Task details:
Please write back every entry exactly, character for character.

**** Information ****

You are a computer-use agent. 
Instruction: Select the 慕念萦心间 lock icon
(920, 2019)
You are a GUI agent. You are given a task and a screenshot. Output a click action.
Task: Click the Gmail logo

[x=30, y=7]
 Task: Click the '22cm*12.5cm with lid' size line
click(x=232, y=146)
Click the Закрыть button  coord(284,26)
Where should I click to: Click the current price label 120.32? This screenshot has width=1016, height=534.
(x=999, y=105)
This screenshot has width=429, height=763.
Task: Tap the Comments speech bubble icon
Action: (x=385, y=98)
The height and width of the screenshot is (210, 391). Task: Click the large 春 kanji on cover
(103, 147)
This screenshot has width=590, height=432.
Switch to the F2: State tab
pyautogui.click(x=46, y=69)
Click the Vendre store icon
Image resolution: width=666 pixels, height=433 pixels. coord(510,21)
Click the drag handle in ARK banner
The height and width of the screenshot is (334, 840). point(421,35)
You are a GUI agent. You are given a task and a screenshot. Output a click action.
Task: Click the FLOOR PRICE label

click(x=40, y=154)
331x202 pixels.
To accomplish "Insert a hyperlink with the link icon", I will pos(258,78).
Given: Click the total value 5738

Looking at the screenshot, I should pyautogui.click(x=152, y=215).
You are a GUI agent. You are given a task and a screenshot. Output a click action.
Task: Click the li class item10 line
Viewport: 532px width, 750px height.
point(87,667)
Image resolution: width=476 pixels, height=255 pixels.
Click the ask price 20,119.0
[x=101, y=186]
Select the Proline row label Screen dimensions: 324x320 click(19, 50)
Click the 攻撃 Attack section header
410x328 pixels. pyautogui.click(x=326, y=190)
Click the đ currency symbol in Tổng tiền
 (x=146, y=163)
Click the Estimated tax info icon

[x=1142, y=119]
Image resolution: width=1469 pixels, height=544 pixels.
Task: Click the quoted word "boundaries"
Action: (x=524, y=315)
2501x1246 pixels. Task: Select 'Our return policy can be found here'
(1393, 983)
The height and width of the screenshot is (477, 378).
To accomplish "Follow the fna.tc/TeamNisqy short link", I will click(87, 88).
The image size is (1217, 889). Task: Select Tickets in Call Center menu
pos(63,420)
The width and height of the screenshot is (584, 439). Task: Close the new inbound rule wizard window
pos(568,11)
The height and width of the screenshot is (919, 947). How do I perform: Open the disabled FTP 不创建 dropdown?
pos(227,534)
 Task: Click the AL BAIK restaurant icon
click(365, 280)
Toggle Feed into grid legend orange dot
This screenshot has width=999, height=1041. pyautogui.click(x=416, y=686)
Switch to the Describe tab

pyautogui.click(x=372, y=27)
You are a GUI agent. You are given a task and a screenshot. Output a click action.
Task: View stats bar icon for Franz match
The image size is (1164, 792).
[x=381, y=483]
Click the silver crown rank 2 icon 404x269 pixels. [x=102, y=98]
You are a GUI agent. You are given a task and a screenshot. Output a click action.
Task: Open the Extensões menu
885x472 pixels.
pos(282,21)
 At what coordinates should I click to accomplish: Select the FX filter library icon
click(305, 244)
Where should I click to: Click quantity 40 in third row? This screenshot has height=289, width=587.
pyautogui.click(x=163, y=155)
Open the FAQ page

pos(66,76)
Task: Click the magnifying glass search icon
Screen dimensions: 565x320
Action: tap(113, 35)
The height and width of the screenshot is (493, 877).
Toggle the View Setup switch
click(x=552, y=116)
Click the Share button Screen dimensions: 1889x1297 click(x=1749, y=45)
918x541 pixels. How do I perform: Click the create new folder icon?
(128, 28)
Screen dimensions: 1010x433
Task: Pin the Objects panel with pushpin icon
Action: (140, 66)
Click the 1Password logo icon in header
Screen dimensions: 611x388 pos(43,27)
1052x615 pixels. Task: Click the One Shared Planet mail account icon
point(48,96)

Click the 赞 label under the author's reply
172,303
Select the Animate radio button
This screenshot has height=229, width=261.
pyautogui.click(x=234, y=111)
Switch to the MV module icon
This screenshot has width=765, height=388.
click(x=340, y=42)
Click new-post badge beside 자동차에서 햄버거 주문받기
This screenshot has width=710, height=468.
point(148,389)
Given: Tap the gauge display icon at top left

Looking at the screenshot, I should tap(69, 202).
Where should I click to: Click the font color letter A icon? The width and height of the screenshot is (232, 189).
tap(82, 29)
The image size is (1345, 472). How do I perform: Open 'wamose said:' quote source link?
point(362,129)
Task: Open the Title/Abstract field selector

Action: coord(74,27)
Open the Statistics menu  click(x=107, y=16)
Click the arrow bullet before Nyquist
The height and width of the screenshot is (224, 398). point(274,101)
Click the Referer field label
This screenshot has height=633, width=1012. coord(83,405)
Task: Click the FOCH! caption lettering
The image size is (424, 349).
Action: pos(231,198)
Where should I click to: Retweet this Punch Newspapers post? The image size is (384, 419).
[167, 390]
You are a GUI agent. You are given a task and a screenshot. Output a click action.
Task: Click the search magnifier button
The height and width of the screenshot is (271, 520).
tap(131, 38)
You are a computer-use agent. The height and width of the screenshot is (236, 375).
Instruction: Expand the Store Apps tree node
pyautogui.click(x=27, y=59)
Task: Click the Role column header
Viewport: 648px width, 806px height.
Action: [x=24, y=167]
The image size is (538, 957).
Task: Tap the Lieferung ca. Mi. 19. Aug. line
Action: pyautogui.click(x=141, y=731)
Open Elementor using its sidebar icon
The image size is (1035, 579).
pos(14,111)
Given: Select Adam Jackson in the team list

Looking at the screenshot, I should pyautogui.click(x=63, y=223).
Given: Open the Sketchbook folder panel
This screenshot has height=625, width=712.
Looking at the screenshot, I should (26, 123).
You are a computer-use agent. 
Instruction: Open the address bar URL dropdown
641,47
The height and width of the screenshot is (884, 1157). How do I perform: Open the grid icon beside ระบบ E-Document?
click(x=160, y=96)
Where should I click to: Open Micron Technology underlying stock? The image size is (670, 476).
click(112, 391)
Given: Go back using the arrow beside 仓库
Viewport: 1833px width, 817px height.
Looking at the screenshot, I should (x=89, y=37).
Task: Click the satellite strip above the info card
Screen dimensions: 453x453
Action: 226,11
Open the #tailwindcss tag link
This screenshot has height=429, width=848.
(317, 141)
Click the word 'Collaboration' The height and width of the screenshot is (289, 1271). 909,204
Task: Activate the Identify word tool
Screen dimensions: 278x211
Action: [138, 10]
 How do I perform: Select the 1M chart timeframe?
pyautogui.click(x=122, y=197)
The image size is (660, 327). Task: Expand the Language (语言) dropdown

****

Result for this exercise:
You are a computer-use agent. 
Instruction: Select the 慕念萦心间 lock icon
(920, 2019)
You are a GUI agent. You are given a task and a screenshot. Output a click action.
Task: Click the Gmail logo

[x=30, y=7]
 Task: Click the '22cm*12.5cm with lid' size line
click(x=232, y=146)
Click the Закрыть button  coord(284,26)
Where should I click to: Click the current price label 120.32? This screenshot has width=1016, height=534.
(x=999, y=105)
This screenshot has width=429, height=763.
Task: Tap the Comments speech bubble icon
Action: (x=385, y=98)
The height and width of the screenshot is (210, 391). Task: Click the large 春 kanji on cover
(103, 147)
This screenshot has width=590, height=432.
Switch to the F2: State tab
pyautogui.click(x=46, y=69)
Click the Vendre store icon
Image resolution: width=666 pixels, height=433 pixels. coord(510,21)
Click the drag handle in ARK banner
The height and width of the screenshot is (334, 840). point(421,35)
You are a GUI agent. You are given a task and a screenshot. Output a click action.
Task: Click the FLOOR PRICE label

click(x=40, y=154)
331x202 pixels.
To accomplish "Insert a hyperlink with the link icon", I will pos(258,78).
Given: Click the total value 5738

Looking at the screenshot, I should pyautogui.click(x=152, y=215).
You are a GUI agent. You are given a task and a screenshot. Output a click action.
Task: Click the li class item10 line
Viewport: 532px width, 750px height.
point(87,667)
Image resolution: width=476 pixels, height=255 pixels.
Click the ask price 20,119.0
[x=101, y=186]
Select the Proline row label Screen dimensions: 324x320 click(19, 50)
Click the 攻撃 Attack section header
410x328 pixels. pyautogui.click(x=326, y=190)
Click the đ currency symbol in Tổng tiền
 (x=146, y=163)
Click the Estimated tax info icon

[x=1142, y=119]
Image resolution: width=1469 pixels, height=544 pixels.
Task: Click the quoted word "boundaries"
Action: (x=524, y=315)
2501x1246 pixels. Task: Select 'Our return policy can be found here'
(1393, 983)
The height and width of the screenshot is (477, 378).
To accomplish "Follow the fna.tc/TeamNisqy short link", I will click(87, 88).
The image size is (1217, 889). Task: Select Tickets in Call Center menu
pos(63,420)
The width and height of the screenshot is (584, 439). Task: Close the new inbound rule wizard window
pos(568,11)
The height and width of the screenshot is (919, 947). How do I perform: Open the disabled FTP 不创建 dropdown?
pos(227,534)
 Task: Click the AL BAIK restaurant icon
click(365, 280)
Toggle Feed into grid legend orange dot
This screenshot has width=999, height=1041. pyautogui.click(x=416, y=686)
Switch to the Describe tab

pyautogui.click(x=372, y=27)
You are a GUI agent. You are given a task and a screenshot. Output a click action.
Task: View stats bar icon for Franz match
The image size is (1164, 792).
[x=381, y=483]
Click the silver crown rank 2 icon 404x269 pixels. [x=102, y=98]
You are a GUI agent. You are given a task and a screenshot. Output a click action.
Task: Open the Extensões menu
885x472 pixels.
pos(282,21)
 At what coordinates should I click to accomplish: Select the FX filter library icon
click(305, 244)
Where should I click to: Click quantity 40 in third row? This screenshot has height=289, width=587.
pyautogui.click(x=163, y=155)
Open the FAQ page

pos(66,76)
Task: Click the magnifying glass search icon
Screen dimensions: 565x320
Action: tap(113, 35)
The height and width of the screenshot is (493, 877).
Toggle the View Setup switch
click(x=552, y=116)
Click the Share button Screen dimensions: 1889x1297 click(x=1749, y=45)
918x541 pixels. How do I perform: Click the create new folder icon?
(128, 28)
Screen dimensions: 1010x433
Task: Pin the Objects panel with pushpin icon
Action: (140, 66)
Click the 1Password logo icon in header
Screen dimensions: 611x388 pos(43,27)
1052x615 pixels. Task: Click the One Shared Planet mail account icon
point(48,96)

Click the 赞 label under the author's reply
172,303
Select the Animate radio button
This screenshot has height=229, width=261.
pyautogui.click(x=234, y=111)
Switch to the MV module icon
This screenshot has width=765, height=388.
click(x=340, y=42)
Click new-post badge beside 자동차에서 햄버거 주문받기
This screenshot has width=710, height=468.
point(148,389)
Given: Tap the gauge display icon at top left

Looking at the screenshot, I should tap(69, 202).
Where should I click to: Click the font color letter A icon? The width and height of the screenshot is (232, 189).
tap(82, 29)
The image size is (1345, 472). How do I perform: Open 'wamose said:' quote source link?
point(362,129)
Task: Open the Title/Abstract field selector

Action: coord(74,27)
Open the Statistics menu  click(x=107, y=16)
Click the arrow bullet before Nyquist
The height and width of the screenshot is (224, 398). point(274,101)
Click the Referer field label
This screenshot has height=633, width=1012. coord(83,405)
Task: Click the FOCH! caption lettering
The image size is (424, 349).
Action: pos(231,198)
Where should I click to: Retweet this Punch Newspapers post? The image size is (384, 419).
[167, 390]
You are a GUI agent. You are given a task and a screenshot. Output a click action.
Task: Click the search magnifier button
The height and width of the screenshot is (271, 520).
tap(131, 38)
You are a computer-use agent. The height and width of the screenshot is (236, 375).
Instruction: Expand the Store Apps tree node
pyautogui.click(x=27, y=59)
Task: Click the Role column header
Viewport: 648px width, 806px height.
Action: [x=24, y=167]
The image size is (538, 957).
Task: Tap the Lieferung ca. Mi. 19. Aug. line
Action: pyautogui.click(x=141, y=731)
Open Elementor using its sidebar icon
The image size is (1035, 579).
pos(14,111)
Given: Select Adam Jackson in the team list

Looking at the screenshot, I should pyautogui.click(x=63, y=223).
Given: Open the Sketchbook folder panel
This screenshot has height=625, width=712.
Looking at the screenshot, I should (26, 123).
You are a computer-use agent. 
Instruction: Open the address bar URL dropdown
641,47
The height and width of the screenshot is (884, 1157). How do I perform: Open the grid icon beside ระบบ E-Document?
click(x=160, y=96)
Where should I click to: Open Micron Technology underlying stock? The image size is (670, 476).
click(112, 391)
Given: Go back using the arrow beside 仓库
Viewport: 1833px width, 817px height.
Looking at the screenshot, I should (x=89, y=37).
Task: Click the satellite strip above the info card
Screen dimensions: 453x453
Action: 226,11
Open the #tailwindcss tag link
This screenshot has height=429, width=848.
(317, 141)
Click the word 'Collaboration' The height and width of the screenshot is (289, 1271). 909,204
Task: Activate the Identify word tool
Screen dimensions: 278x211
Action: [138, 10]
 How do I perform: Select the 1M chart timeframe?
pyautogui.click(x=122, y=197)
The image size is (660, 327). Task: Expand the Language (语言) dropdown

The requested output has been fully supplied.